Do you get emotionally drained by crowds and require alone time to revive?
Do you over-compensate (eat, drink, sleep, shop, etc.) to cope with emotional stress?
Are you often identified or suspected of having ADD or ADHD (but you find you can focus when you want)?
Are you a talented daydreamer and visionary?
Do you feel you are part of something vastly larger and bigger out “there” but do not quite fit in “here”?
Are you attracted to all that is contained in the Universe?

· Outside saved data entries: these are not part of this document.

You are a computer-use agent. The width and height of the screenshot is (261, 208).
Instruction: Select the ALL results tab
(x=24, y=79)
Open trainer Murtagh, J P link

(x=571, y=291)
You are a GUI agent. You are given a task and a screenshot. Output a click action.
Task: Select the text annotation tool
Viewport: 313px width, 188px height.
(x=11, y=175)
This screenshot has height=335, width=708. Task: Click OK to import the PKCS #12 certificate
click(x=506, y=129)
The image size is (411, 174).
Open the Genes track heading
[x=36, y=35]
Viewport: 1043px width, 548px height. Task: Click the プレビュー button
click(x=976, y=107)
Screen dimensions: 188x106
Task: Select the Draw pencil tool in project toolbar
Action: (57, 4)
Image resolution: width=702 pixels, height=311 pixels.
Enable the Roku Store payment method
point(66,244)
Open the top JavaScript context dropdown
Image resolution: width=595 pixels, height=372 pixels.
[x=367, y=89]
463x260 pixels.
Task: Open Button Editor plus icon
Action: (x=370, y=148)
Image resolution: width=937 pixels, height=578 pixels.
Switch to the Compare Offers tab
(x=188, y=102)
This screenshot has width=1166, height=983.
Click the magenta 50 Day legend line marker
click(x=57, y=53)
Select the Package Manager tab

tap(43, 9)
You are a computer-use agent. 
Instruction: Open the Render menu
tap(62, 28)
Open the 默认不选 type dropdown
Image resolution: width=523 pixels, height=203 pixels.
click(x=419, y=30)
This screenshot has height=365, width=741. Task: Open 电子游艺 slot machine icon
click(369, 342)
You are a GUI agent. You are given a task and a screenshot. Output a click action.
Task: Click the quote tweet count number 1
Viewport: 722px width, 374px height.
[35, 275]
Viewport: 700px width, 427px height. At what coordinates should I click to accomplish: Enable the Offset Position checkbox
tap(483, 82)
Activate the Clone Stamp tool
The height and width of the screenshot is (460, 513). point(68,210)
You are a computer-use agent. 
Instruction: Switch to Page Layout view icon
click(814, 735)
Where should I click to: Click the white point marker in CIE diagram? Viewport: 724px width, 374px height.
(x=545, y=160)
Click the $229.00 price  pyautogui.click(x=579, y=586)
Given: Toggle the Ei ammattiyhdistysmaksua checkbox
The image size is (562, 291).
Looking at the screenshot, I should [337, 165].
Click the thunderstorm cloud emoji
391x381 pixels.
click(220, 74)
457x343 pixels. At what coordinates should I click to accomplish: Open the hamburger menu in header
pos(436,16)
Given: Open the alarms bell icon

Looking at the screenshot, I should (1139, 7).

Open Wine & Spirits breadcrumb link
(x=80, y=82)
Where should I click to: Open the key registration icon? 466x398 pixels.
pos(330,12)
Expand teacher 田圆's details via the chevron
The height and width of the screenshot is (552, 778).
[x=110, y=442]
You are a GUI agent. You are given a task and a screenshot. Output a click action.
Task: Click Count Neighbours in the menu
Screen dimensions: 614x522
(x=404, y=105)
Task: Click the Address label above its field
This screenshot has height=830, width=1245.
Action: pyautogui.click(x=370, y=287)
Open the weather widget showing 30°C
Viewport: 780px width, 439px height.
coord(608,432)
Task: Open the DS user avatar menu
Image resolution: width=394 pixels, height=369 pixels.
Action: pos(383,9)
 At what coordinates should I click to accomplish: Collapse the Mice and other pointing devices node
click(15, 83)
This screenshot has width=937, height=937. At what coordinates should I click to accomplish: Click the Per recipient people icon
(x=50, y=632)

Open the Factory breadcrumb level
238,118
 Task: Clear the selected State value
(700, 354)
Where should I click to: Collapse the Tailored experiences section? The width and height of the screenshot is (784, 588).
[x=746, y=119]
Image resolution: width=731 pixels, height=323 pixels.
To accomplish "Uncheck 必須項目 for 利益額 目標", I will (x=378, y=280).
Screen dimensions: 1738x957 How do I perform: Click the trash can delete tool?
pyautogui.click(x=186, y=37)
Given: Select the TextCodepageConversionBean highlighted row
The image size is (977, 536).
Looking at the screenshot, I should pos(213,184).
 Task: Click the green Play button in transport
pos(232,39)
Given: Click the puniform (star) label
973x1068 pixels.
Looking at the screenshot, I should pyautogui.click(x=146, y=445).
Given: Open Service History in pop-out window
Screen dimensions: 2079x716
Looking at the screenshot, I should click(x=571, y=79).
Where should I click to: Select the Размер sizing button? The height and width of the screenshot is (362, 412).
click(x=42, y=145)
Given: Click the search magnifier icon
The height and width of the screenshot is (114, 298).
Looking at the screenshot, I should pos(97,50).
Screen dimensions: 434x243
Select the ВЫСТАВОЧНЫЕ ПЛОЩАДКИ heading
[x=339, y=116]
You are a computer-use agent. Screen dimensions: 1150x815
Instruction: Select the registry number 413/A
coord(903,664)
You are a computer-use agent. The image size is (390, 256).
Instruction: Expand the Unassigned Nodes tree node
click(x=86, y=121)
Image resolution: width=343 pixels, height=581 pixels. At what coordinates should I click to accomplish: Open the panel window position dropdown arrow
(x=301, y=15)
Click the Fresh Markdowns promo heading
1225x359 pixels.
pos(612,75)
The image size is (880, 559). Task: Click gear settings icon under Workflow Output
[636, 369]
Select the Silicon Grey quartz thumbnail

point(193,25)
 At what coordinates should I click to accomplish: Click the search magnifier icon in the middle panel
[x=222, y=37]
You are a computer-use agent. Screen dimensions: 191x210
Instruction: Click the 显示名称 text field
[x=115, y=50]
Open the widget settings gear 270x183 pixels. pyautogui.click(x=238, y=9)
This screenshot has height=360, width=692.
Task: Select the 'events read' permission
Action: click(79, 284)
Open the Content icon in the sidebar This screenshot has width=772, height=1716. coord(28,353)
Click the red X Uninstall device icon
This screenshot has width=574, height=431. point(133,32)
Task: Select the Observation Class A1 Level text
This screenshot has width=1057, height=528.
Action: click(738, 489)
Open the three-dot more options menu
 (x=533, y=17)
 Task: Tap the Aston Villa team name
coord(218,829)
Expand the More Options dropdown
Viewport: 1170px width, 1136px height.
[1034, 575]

I define spirituality as a search for love, beauty, happiness and wisdom. Spirituality is a journey that we never finish.
~Akiane Kramarik,

As far back as I can remember, I was told I was over-sensitive, especially by my father. My mother told me from the moment I was born I was a crier. If I witnessed an argument, I would drown in emotions. If anger was directed at me, I cried. If I saw someone hurt, or an animal, I wanted to soothe them. All of them.., the hungry, abused, and lonely, I felt a sadness in my heart. I needed to soothe those emotions in them, to heal them, because in doing so, I would soothe myself. As a child, I saw this a defect as I apparently wasn’t “like everyone else.” Especially when family members were telling me that my feelings were hurt too easily.  I was scolded for expressing such sadness..  Yet, I always felt that I was part of something much more than here. When looking into space, into the Universe, the longing, is surreal (neither happy or sad).

However, in the past 10 years or so, I randomly would meet people and they would tell me, “Michelle, you have an empathetic soul.’.  I started studying what “empath” meant. That is when I truly knew I had a purpose on this Earth and that my existence as it was, an empath, was not a defect, but a wonderfulness. I embrace the soul within, or should I say my soul embraces my human-ness. My soul is far more powerful than my mortal mind can comprehend, but my heart feels every day. There is so much we cannot possibly understand about the Universe we live in, but I believe when others come out and openly share their thoughts, words, and actions (sum total of life experiences), we find that no one is ever alone.

Below is an insightful article by a esteemed doctor of psychiatry, Judith Orloff, Ph.D., who also has an empathetic soul and has made it her mission to spread the news that being an empath is not a defect. If you accept it, understand it, and find your balance, your center, it is a wonderful life indeed..

“Hold on to your divine blush, your innate rosy magic, or end up brown. Once you’re brown, you’ll find out you’re blue. As blue as indigo. And you know what that means. Indigo. Indigoing. Indigone.” –Tom Robbins,  Jitterbug Perfume


Empaths are highly sensitive, finely tuned instruments when it comes to emotions. They feel everything, sometimes to an extreme, and are less apt to intellectualize feelings. Intuition is the filter through which they experience the world. Empaths are naturally giving, spiritually attuned, and good listeners. If you want heart, empaths have got it. Through thick and thin, they’re there for you, world-class nurturers.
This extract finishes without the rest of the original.